Even if I do get going, I let other things interrupt (maybe to save myself from the risk of going forward) and I go down some sidetrack. The memoir went like that. I worked on it for a summer, but when school started I left it lying on the shelf for someday when I had time to get back to it. A year later I went back for a few pages, but had lost the feel. It seemed foreign to me or dead. I couldn't quite return.

I bet writing a book is all about returning. I've read that every book is a failure, but failures aren't full stops. They yield chances to return. I know a book comes from sitting down and writing, but it also springs from returning each time I wander away.

Return. Return. Return.

It reminds me of the carriage return on my old manual typewriter. The bell sounds near the end of the line and I throw the lever from left to right. New line. Return to typing. Return to writing. Return until the end of the line and return again until there is a book. It's so simple. Then why haven't I done it?

Returning often feels too difficult to attempt and so I put it off until later. Returning requires understanding, acceptance, a gentle touch with myself, and faith both in the process and my abilities.

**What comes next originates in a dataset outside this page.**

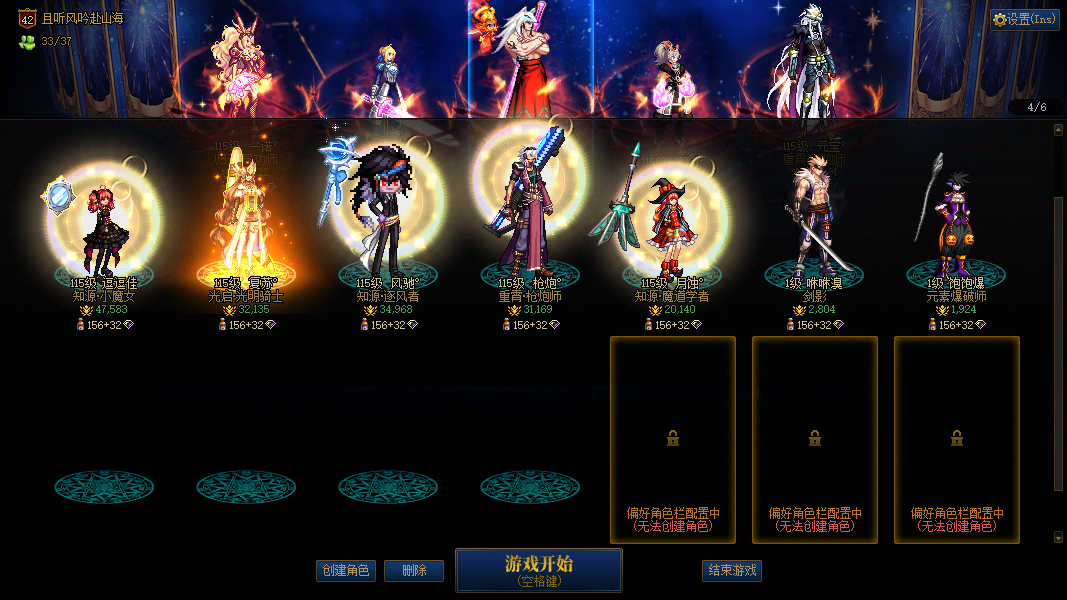This screenshot has height=600, width=1067.
Task: Exit via the 结束游戏 button
Action: pyautogui.click(x=732, y=571)
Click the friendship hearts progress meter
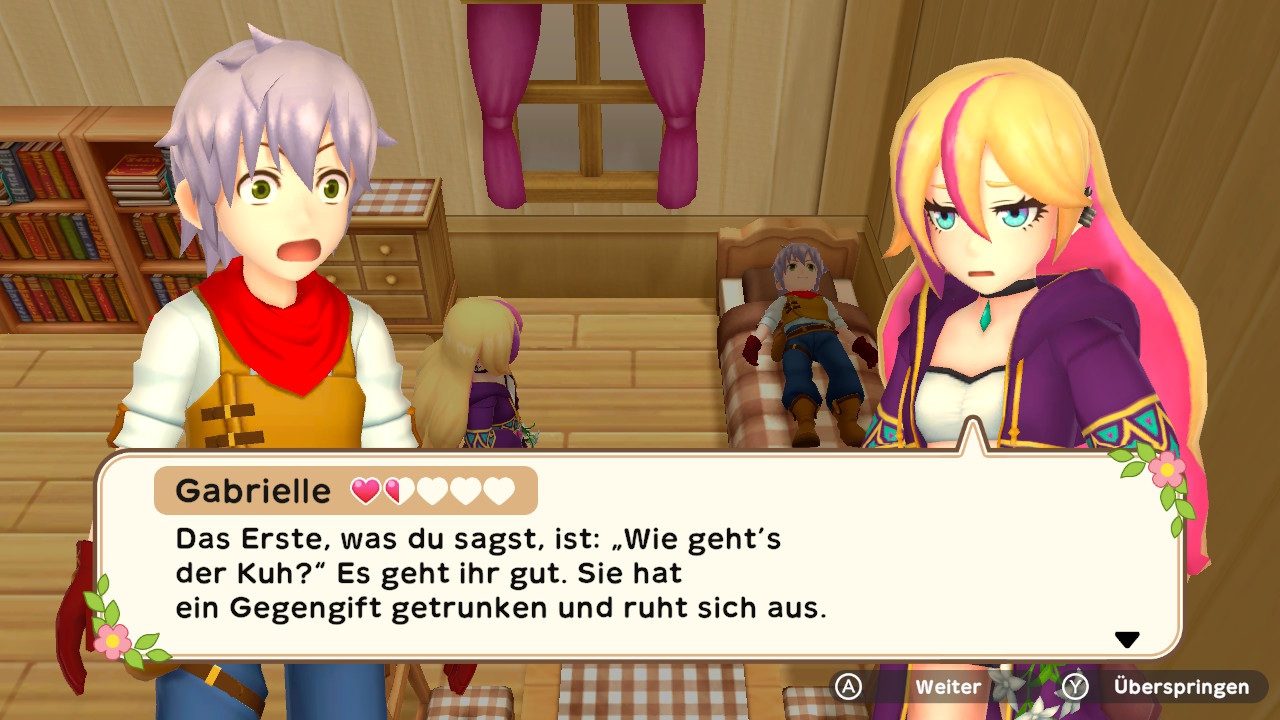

I return to writing daily for Morning Pages, a blog entry, and other writing, but almost everything I write is done in a handful of sittings over the course of a day or two. A book requires returning to the same big idea daily for weeks, months, seasons, and years. Stephen King says he can write a book in a season. Good God. Dani Shapiro stays with a book for two to three years. Oh my. And George Saunders talked about the two years of revisions for his book. What? That kind of returning sounds otherworldly, superhuman, the works of the gods.

I'm easily distracted and interested in everything. I've been asked what my blog is about. It's about anything in which I have some interest. Last week it was writing about writing. Today it's how returning might make a book. Tomorrow it may be physical/emotional health. I want to write about it all. How could I stick to one thing and return to it again and again? Someone on the internet said the key is to have multiple projects going at once, but I can't get anything big done. Sigh. I just don't know.

When I first learned to cook I had trouble getting all the foods to the table at the same time. The rice would get dry or cold waiting for the chicken and the sauce would need ten minutes after the chicken was done. How do I time it all to come out together? Whoever was in the kitchen with me said, you'll figure it out in time. I was ten. I'm fifty now and, though there are the occasional screwups, I almost always get a full meal to the table, warm, ready to eat, and without much thought of how. It just works. I just make it happen.

I learn it by doing — making individual dishes into a meal, taking out a mortgage and buying a house, writing a book. I probably just need to try, return the next day, try, and return the day after that. Repeat as necessary. Faith and belief in the process and in myself will come along the way, right?

I'm sorry. I couldn't hear you. Speak up will you. Or just give me a push.